> _TASK PROMPT_
Only lines containing the string "section" belong in the answer; copy all of them from the entries.

- Opening Delimiter -

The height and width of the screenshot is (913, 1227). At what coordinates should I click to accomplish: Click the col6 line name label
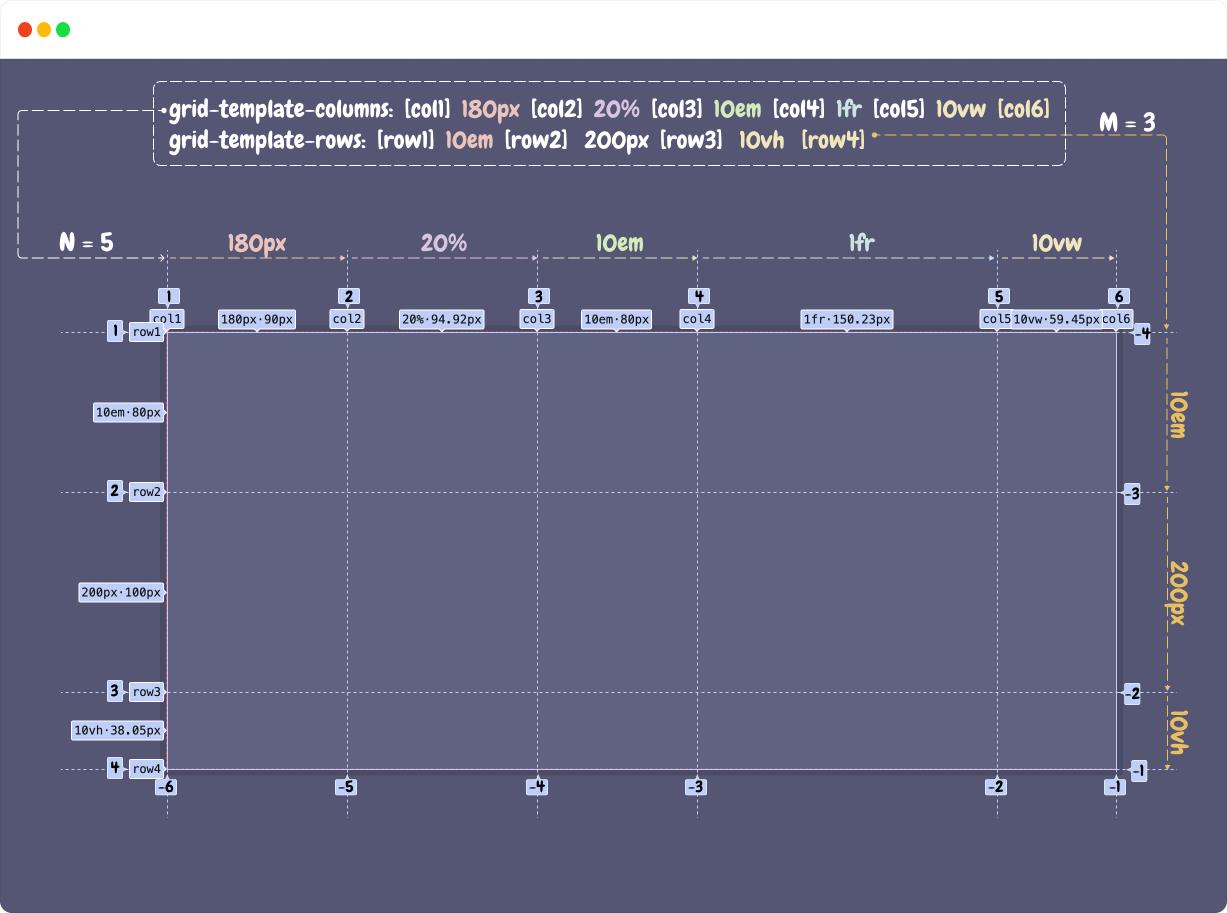1116,319
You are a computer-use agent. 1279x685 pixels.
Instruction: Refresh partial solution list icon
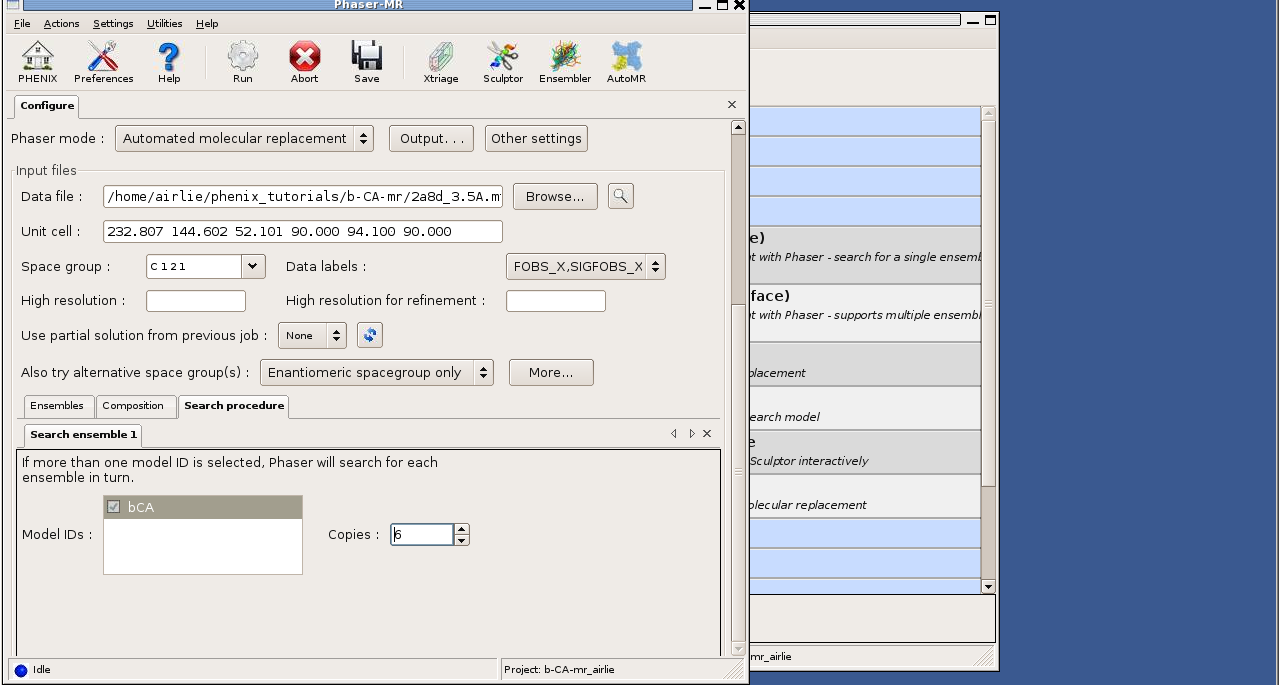click(370, 336)
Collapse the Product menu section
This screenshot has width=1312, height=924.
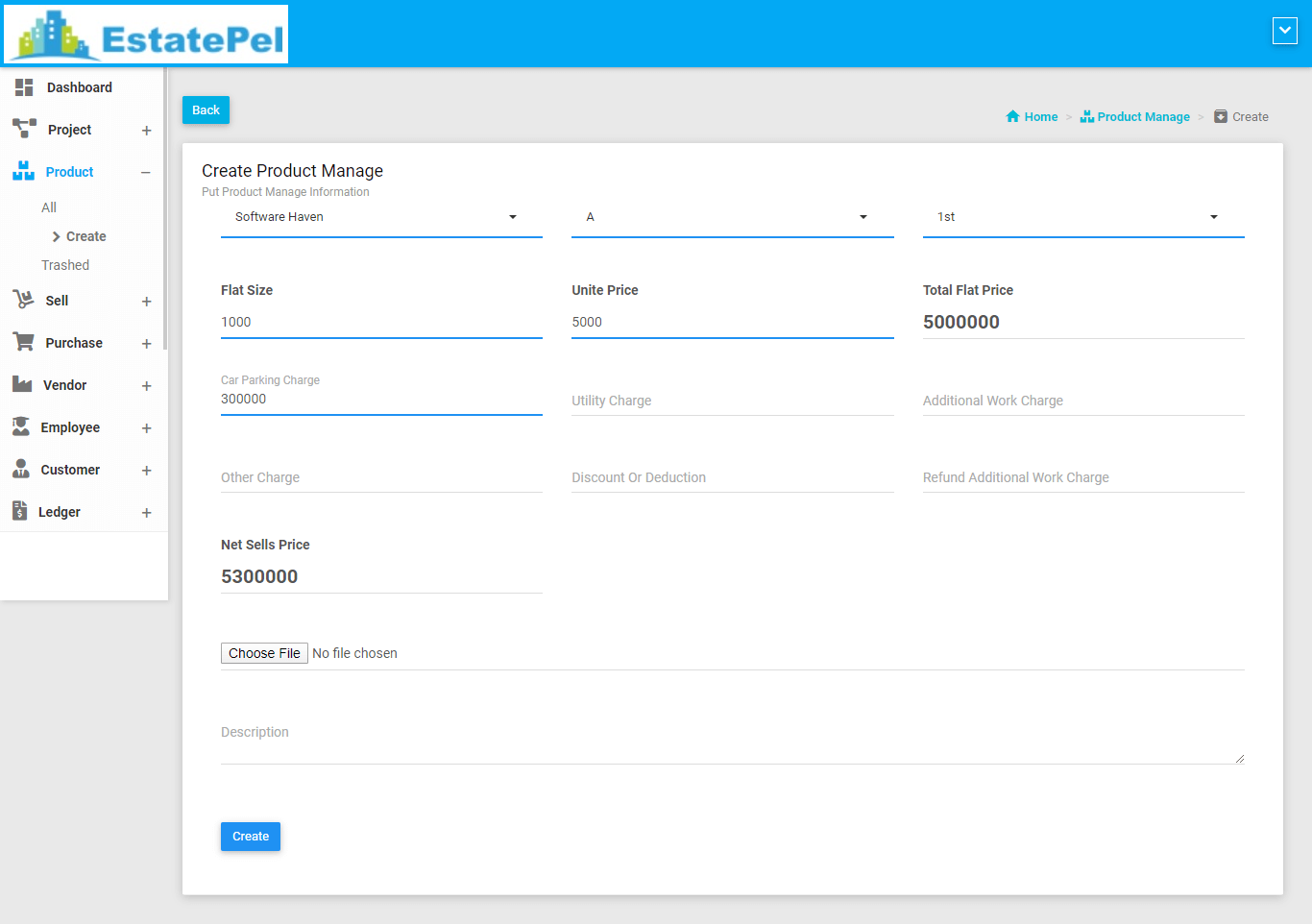click(146, 173)
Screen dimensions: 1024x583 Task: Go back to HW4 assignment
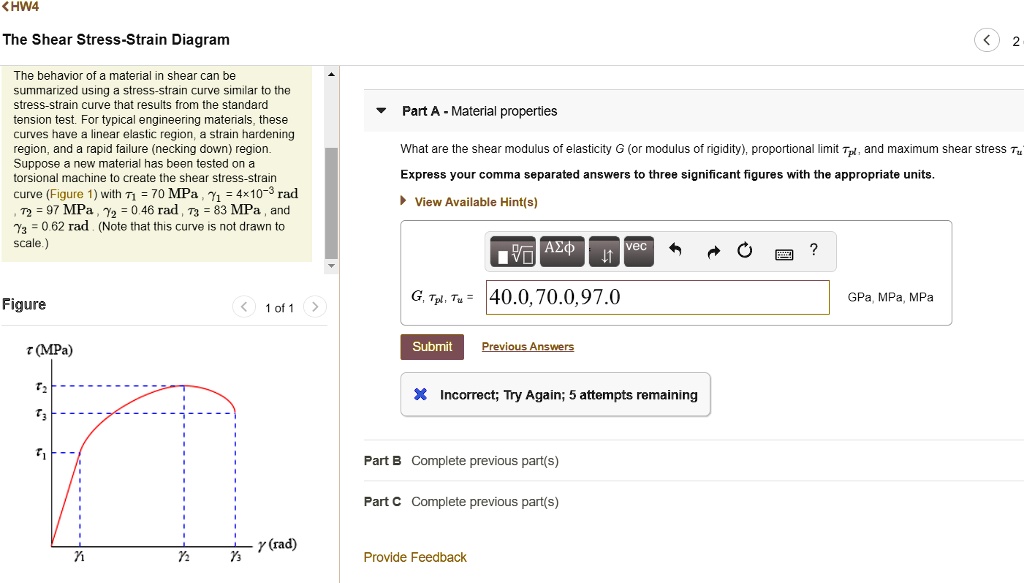20,7
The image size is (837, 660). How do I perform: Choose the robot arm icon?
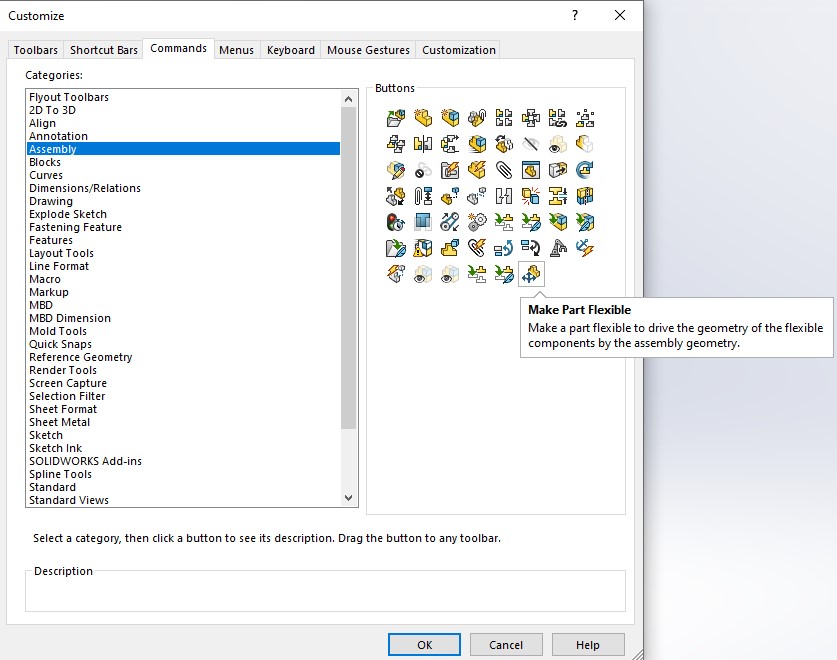click(x=558, y=248)
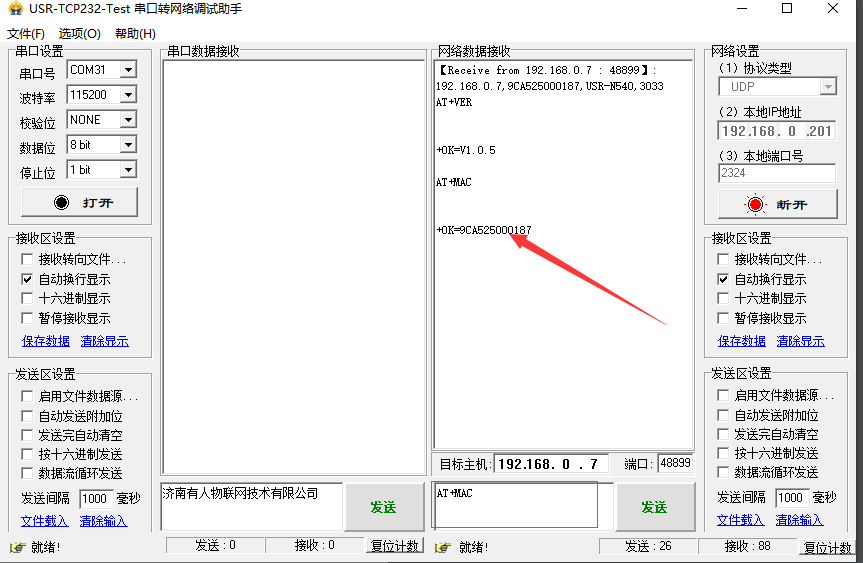The height and width of the screenshot is (563, 863).
Task: Enable hex display in serial receive settings
Action: click(28, 299)
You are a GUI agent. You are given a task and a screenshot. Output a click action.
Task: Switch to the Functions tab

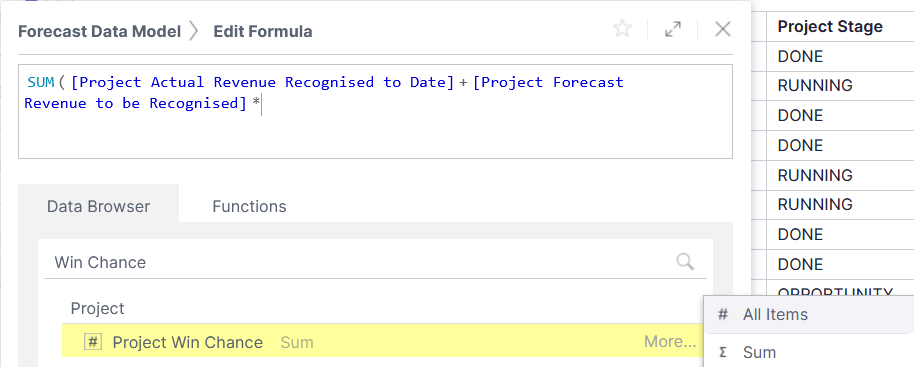pyautogui.click(x=249, y=206)
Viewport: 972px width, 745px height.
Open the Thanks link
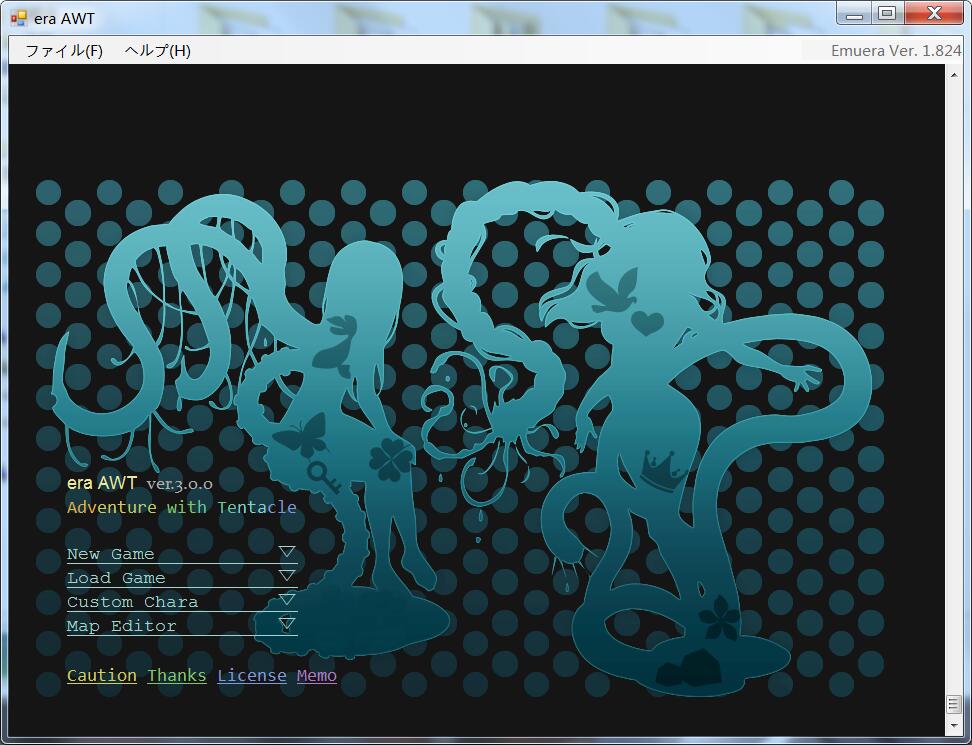coord(177,675)
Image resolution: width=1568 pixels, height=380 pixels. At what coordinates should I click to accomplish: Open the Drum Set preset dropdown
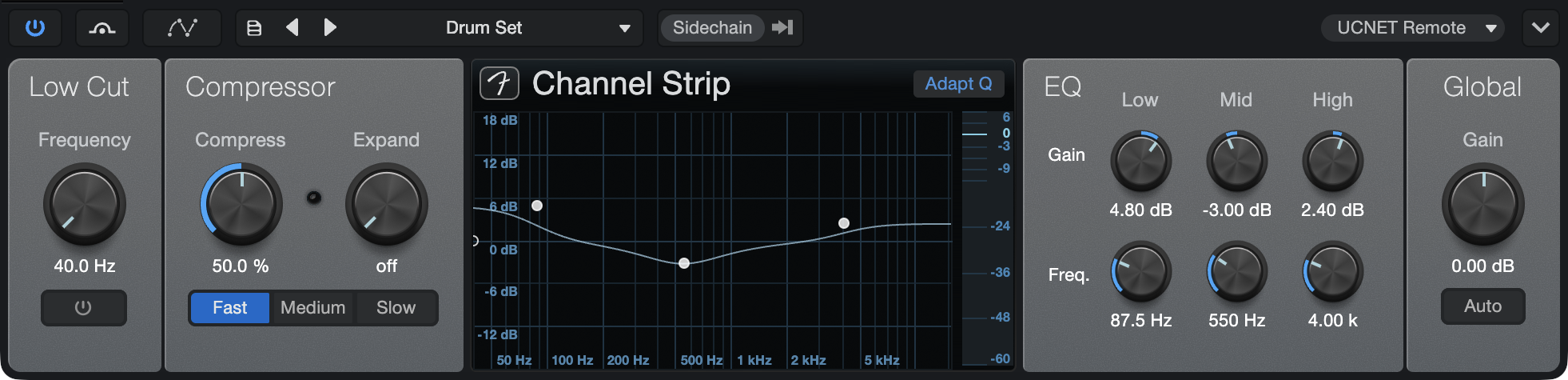[537, 28]
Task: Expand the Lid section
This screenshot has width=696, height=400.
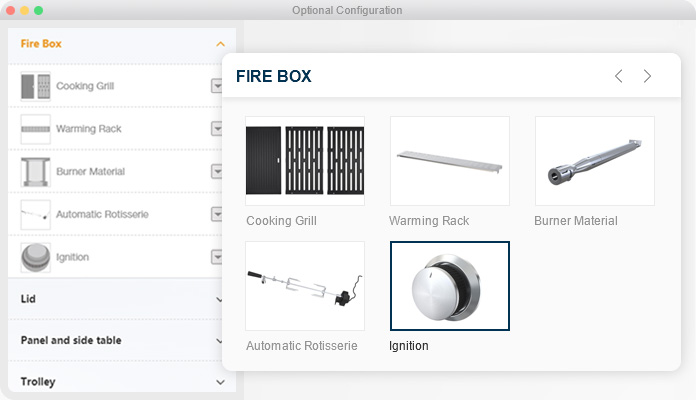Action: 220,299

- Closing Delimiter -

> _WRITTEN ANSWER_
Collapse the Product menu section
Task: Expand the Lid section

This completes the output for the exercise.